Gov. Butch Otter proposed $30 million in tax relief. He didn't say what kind of tax relief; he left the details to lawmakers. He should have worked harder for it. He should have been specific about what he wanted and why.
The Legislature built from that rocky foundation; the only tax cut bill to be introduced was one from Rep. Mike Moyle. R-Star, calling for reductions in income tax rates. But his bill was, well, wimpy. Its tax cuts were conditioned on certain state revenue benchmarks; if those revenue goals were not reached, the higher tax rates would remain in effect.
Not the best tax policy in the world, but strangely, the only broad-based tax cut on the table this year. The bill passed the House 54-13, but got no Senate hearing.
Another bill, to cut personal property taxes by exempting up to $250,000 in valuation, failed to advance at all. And a bill to eliminate the sales tax on groceries didn't even earn a hearing to be introduced.
These tax cuts were more than affordable. The money was there to get the work done. In fact, by the Legislature's accounting, our so-called frugal government pushed spending up 5.6 percent, or about $155 million. In truth, once you pull back all the spending gimmicks, spending rose by around a whopping 7 percent, and our state general fund is hovering near a record $3 billion.
The state had enough money to fund raises for teachers, raises for state employees, cover the costs associated with rising health care costs, plow millions of dollars into public schools, higher education, corrections, water projects and buildings and restock savings accounts—and yet the Legislature couldn't make tax relief, a leading component of the Republican platform, happen in a Legislature controlled by a supermajority of Republican lawmakers and a two-term Republican governor? In an election year?

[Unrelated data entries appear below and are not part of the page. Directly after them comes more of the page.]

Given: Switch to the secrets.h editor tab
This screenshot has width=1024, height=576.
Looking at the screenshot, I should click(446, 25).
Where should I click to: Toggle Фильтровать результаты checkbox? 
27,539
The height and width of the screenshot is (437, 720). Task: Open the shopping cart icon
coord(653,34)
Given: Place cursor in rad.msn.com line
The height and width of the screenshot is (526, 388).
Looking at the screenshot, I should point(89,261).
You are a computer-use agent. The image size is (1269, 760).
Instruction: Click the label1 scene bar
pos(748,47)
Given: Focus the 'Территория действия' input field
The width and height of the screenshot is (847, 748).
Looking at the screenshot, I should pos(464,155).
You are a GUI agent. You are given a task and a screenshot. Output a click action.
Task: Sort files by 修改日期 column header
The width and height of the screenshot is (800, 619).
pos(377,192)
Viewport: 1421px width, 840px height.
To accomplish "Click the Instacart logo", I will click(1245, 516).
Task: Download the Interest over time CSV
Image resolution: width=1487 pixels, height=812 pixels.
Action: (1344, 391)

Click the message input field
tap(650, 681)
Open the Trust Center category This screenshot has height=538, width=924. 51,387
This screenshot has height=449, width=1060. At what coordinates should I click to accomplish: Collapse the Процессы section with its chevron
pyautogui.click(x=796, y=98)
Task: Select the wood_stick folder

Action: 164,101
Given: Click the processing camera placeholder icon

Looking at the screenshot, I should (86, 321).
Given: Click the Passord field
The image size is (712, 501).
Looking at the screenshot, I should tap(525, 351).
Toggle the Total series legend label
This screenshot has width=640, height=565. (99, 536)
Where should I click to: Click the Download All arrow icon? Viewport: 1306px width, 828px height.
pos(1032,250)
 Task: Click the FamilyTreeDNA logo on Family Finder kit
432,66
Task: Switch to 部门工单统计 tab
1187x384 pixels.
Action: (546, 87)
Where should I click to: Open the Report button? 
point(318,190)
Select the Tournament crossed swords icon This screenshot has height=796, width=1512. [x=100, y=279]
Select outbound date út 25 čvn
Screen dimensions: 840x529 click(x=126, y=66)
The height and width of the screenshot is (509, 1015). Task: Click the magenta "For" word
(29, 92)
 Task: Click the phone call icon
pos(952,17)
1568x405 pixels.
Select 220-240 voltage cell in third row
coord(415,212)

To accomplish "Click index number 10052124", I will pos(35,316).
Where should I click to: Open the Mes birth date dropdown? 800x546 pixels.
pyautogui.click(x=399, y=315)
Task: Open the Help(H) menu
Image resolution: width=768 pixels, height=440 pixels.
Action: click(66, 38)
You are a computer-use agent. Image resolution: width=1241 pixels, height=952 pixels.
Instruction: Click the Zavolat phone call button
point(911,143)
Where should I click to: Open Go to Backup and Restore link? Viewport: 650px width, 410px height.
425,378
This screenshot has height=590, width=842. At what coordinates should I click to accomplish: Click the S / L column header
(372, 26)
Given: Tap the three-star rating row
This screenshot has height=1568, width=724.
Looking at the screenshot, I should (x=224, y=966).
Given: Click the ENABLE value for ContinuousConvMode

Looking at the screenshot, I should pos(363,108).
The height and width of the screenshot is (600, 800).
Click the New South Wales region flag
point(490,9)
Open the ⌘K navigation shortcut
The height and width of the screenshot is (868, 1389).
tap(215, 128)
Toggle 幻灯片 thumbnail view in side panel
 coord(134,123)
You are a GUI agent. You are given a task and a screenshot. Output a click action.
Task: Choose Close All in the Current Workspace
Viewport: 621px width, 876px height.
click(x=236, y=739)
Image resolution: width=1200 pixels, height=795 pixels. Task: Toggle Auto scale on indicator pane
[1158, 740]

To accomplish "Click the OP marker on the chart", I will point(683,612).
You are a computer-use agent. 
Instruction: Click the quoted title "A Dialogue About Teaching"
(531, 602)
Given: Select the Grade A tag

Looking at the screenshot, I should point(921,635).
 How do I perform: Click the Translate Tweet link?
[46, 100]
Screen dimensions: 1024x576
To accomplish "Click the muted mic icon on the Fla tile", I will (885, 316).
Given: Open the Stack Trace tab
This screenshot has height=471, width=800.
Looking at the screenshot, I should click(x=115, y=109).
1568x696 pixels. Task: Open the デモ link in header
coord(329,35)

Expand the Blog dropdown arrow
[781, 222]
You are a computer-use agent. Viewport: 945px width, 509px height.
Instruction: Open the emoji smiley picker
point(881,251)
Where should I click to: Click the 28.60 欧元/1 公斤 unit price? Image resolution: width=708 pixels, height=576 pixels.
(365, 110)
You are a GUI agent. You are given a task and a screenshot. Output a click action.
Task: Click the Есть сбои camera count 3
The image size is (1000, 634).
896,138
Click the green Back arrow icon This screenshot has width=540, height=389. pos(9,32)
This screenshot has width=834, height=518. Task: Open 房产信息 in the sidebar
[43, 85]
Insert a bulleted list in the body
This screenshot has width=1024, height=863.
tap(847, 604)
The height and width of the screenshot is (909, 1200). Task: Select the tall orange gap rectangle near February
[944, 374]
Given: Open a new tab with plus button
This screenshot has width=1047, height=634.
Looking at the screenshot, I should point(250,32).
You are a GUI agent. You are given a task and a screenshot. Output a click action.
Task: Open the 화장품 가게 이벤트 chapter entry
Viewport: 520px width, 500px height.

Indeed, even the grocery tax proposal had wide bipartisan support. Democrats and GOP members signed on as supporters and yet the plan went nowhere. Isn't it strange?
What did pass? Corporate welfare legislation granting tax relief only to those special enough and big enough to petition the Department of Commerce for favored status. In a state like Idaho, where opportunities abound to really lift Idahoans up from poverty, keep more money in the hands of employers, employees, homeowners and consumers, this is the best we can do? Really?
Each legislative session deals with controversial issues that impact people in ways and big and small. Some of those issues are blown up by journalists who love the specter of controversy and division. Few issues touch folks as much as taxes, and Idaho is well known to fail on many measures when it comes to how much it harvests from its citizens and businesses.
The nonprofit Tax Foundation notes that Idaho has the worst structure of all its neighbors when it comes to taxes, making the state unattractive to new business as well as making it harder to retain the companies and workers who live here. Such a statistic only contributes to suppressed wages and the desire of young people to live elsewhere.
Legislative sessions, in states run by people who contend Big Government harms people and makes lives difficult by taking too much money from them, ought to be able to do better for people than this one did.
This session was, in a word, disappointing.